While the May Fourth Movement was successful in pressuring the Chinese delegation not the sign the treaty, it also seems to have laid the foundation for the Communist party.

Under Mao Zedong, the square as enlarged and Monument to the People’s Heroes ( 人民英雄纪念碑) was erected, completed in 1958. The Ten Great Buildings which commemorated the 10th anniversary of the People’s Republic of China was completed in 1959 with some on the borders or near Tiananmen Square.

In 1975, the death of Chinese Premiere Zhou Enlai (8 January 1976) would lead to the Tiananmen Incident, a protest against the removal of displays of mourning for Zhou, supposedly orchestrated by then-vice premiere Deng Xiaoping. Mao Zedong died in 1976 and his mausoleum was completed in 1977 and located in the middle of Tiananmen Square.

The documentary looks at the surrounding political problems and the social milieu of the 1980s. The protests came during the 70th anniversary of May Fourth Movement. Sinologist Andrew Nathan notes that it was the “perceived mistreatment by the West” had 3,000 marching through Tiananmen Square during the May Fourth Movement and these “leaders went on to become founders of the Chinese communist party.”

The 1989 Tiananmen Protests began in mid-April and ended with violence as troops and tanks fired on the protestors on 4 June. For that reason is is known as 8964 or the June 4th incident (六四事件).

The Communist party had promised Four Modernizations but there was a fifth modernization–democracy. Yet like a previous protest, the 1989 movement was sparked by the death of an official Communist Party member, Hu Yaobang (20 November 1915-15 April 1989). We get to hear from sinologists like French man Jean-Philippe Béja (1949) and American Perry Link and the British legal scholar Robin Munro (principal China researcher and Director of the Hong Kong office of Human Rights Watch, during  Tiananmen Square protests of 1989).  Members of the 21 most wanted student leaders are also interviewed, including Wang Dan, 50, who, the documentary calls the “principal strategist” as well Shen Tong; Wu’erkaixi, 51, who current resides in Taichung, Taiwan; the recently deceased Zhang Jian (张健) who passed away in April at age 49.

Some of the protestors make clear that “the protestors, me included, wanted to the government to recognize us” and “we never wanted to overthrow, we wanted to reform.”

Yet Link notes that the students seems sincere and he suggest naive in their state desire that “we’re only trying to help the party be better.”  He recounts that the Beijing was oddly peaceful and even joyful.

Wang Dan was one of the 21 and ended up serving time in prison. Other live in permanent exile. Link along with Nathan translated the so-called “The Tiananmen Papers” (國六四真相) in 2001–secret Chinese official documents about the Tiananmen Square protests. The validity of the book has been questioned but both Link and Nathan are banned from China. (Orville Schell is the third translator/editor).

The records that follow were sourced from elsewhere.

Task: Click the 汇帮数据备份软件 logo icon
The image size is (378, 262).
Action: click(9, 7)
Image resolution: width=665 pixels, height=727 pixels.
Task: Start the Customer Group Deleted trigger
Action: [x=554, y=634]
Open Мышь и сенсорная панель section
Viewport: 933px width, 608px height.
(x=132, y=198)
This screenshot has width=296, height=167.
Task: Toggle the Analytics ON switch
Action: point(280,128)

Hu Yaobang’s image suffered although he wasn’t directly responsible for the Tiananmen Square protests in 1989. On what would have been his 90th birthday in 2005, Hu was officially rehabilitated.  For some, it is too late. Some demonstrators were executed.  One of the enduring images is the “enigma” of tank man: A man with two grocery bags stood in front of the tanks and made them stop. He’s rumored to have been executed although others say he escaped. His identify has not been verified either way.  One hopes that he was one of the lucky, living on in anonymity or safely in another land. In recent years, Wu’erkaixi has attempted to be arrested, but failed and in doing so, failed to be reunited with his parents.

“Tiananmen Square: The People versus the Party” reminds us that the protests weren’t only in Beijing but nationwide.  Yet, it seems all memory of the massacre has been erased from the public memory in Mainland China, but, Link believes,  its chilling effect is felt even today.

In a recent interview with CBS News, Wu’erkaixi agreed, saying, “We failed miserably.  Let’s face it, they are exchanging our economic freedom with our political freedom.”

With its rising economic power, China is an important part of the global economy and understanding Tiananmen Square is profoundly important to understanding China and Chinese refugees today. “Tiananmen Square: The People versus the Party” premieres on PBS on 25 June 2019 (Check local listings).